◆ **Data entries**:
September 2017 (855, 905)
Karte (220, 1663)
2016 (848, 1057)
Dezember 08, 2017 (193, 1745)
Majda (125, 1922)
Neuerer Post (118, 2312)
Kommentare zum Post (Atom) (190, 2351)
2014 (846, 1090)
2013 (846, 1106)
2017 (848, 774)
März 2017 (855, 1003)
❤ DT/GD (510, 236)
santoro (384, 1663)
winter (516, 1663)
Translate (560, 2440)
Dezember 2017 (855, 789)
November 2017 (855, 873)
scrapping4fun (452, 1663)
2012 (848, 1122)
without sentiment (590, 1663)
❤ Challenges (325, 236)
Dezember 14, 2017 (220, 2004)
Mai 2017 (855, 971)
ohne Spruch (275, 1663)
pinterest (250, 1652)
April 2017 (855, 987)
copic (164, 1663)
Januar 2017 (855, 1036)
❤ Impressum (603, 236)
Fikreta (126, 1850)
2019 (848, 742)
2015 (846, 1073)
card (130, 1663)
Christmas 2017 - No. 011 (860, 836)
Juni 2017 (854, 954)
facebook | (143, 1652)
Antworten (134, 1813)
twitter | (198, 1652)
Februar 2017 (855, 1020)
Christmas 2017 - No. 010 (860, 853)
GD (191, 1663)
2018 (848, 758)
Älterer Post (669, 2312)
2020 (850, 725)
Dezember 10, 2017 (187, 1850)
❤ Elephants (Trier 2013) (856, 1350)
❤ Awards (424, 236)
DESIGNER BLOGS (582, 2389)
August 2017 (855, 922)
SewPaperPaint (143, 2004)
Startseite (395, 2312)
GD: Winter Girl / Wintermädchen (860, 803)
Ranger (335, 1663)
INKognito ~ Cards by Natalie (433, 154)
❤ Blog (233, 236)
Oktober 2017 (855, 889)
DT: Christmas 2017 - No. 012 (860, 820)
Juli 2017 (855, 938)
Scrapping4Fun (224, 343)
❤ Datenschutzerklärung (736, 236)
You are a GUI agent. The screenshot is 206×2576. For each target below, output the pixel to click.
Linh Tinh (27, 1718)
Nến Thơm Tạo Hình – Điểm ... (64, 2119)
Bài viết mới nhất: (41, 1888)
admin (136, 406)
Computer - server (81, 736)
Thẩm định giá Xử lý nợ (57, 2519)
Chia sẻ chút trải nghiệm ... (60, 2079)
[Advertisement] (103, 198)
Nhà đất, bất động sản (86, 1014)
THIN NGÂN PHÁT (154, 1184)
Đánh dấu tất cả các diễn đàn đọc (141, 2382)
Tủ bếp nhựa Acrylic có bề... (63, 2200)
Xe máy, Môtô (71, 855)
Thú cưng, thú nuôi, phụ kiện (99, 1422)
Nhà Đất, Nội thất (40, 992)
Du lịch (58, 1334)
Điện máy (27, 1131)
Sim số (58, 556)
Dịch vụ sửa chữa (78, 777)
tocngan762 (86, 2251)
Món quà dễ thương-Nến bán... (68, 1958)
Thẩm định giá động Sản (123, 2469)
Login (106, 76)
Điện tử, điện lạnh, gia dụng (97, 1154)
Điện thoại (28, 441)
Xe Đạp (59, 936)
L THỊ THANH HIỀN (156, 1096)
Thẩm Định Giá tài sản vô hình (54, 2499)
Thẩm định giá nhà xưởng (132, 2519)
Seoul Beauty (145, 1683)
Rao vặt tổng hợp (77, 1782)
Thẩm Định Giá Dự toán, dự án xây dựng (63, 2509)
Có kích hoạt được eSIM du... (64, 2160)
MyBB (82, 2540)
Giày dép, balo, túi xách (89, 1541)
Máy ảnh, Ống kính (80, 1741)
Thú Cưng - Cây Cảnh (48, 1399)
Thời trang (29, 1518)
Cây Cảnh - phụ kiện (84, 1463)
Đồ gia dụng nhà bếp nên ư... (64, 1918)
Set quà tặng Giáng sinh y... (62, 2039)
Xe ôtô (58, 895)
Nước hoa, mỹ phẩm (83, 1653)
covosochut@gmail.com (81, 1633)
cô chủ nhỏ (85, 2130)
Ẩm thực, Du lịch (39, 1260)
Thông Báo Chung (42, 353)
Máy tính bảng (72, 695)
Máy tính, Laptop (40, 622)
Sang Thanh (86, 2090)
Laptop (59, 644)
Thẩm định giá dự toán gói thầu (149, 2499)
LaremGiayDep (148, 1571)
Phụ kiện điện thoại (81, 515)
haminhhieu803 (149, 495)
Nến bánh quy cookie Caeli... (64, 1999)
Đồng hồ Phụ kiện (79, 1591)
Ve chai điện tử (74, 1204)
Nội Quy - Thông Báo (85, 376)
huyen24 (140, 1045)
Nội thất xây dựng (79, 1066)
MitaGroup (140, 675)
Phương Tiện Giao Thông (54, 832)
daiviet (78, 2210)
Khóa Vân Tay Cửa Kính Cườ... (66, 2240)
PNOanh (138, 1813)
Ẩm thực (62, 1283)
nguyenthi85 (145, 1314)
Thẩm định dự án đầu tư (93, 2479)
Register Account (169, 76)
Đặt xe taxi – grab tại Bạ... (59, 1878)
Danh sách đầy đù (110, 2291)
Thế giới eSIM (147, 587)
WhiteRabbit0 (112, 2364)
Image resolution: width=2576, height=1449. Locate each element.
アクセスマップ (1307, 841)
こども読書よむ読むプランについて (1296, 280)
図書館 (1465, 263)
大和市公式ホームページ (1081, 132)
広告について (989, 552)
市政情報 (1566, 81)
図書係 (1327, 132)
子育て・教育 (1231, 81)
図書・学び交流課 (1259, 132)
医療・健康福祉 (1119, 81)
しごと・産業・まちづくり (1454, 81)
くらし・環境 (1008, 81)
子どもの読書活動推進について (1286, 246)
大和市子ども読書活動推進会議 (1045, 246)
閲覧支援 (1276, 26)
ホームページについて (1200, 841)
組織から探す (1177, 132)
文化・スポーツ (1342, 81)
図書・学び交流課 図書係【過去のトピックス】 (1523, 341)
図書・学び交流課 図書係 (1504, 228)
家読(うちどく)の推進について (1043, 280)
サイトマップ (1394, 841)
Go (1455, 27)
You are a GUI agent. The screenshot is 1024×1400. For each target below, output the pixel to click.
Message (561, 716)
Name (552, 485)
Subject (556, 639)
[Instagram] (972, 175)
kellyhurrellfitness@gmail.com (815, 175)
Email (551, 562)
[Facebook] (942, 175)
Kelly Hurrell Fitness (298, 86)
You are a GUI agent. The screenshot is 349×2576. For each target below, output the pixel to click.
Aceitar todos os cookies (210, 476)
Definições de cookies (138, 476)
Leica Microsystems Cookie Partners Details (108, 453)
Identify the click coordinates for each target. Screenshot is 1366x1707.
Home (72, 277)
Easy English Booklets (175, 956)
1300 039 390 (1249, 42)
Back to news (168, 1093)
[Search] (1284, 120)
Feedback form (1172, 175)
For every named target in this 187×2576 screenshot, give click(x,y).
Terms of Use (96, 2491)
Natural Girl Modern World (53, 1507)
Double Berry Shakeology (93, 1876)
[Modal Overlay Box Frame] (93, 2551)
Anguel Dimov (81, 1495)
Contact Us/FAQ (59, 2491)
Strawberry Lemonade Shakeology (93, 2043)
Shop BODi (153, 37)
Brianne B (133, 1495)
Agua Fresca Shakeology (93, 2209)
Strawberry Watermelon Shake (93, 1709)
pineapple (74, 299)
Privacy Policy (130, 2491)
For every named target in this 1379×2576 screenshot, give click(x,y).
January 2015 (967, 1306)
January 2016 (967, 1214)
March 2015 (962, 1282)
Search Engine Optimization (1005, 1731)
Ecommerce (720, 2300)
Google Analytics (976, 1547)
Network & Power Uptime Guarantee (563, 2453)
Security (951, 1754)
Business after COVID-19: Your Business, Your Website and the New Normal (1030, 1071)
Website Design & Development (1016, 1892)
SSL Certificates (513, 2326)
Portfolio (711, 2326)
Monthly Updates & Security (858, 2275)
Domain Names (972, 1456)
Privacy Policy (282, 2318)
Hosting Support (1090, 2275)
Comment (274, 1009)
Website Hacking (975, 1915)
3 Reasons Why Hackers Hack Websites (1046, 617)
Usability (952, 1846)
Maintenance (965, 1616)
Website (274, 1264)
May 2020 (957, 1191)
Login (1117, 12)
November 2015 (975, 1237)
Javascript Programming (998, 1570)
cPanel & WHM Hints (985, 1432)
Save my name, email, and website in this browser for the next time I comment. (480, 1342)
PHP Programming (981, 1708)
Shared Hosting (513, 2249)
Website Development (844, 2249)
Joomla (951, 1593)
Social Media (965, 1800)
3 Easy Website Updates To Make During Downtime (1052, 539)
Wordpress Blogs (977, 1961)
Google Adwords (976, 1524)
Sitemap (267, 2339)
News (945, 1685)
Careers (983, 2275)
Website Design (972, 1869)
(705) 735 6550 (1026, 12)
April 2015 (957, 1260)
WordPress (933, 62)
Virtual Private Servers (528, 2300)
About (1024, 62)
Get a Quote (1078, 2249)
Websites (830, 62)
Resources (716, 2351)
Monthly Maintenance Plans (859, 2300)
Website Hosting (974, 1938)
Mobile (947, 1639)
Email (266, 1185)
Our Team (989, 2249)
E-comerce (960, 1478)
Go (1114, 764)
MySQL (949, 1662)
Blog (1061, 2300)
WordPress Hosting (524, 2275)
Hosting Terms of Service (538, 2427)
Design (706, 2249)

◆ **Exercise requirements**: Only lines with the word "click" go in the answer. Take them all from the entries above.

◆ **Reply to the exercise**:
You are a GUI agent. The screenshot is 206×2576. For each target below, output the pixel to click.
You are a GUI agent. The screenshot is 1024×1400. For each target below, output the pixel to click.
You are a GUI agent. The screenshot is 349×2576. For each target below, output the pixel to click.
Identify the click coordinates for each target. Screenshot is 1366x1707.
For every named target in this 187×2576 screenshot, give click(x,y).
For every named target in this 1379×2576 screenshot, give click(x,y).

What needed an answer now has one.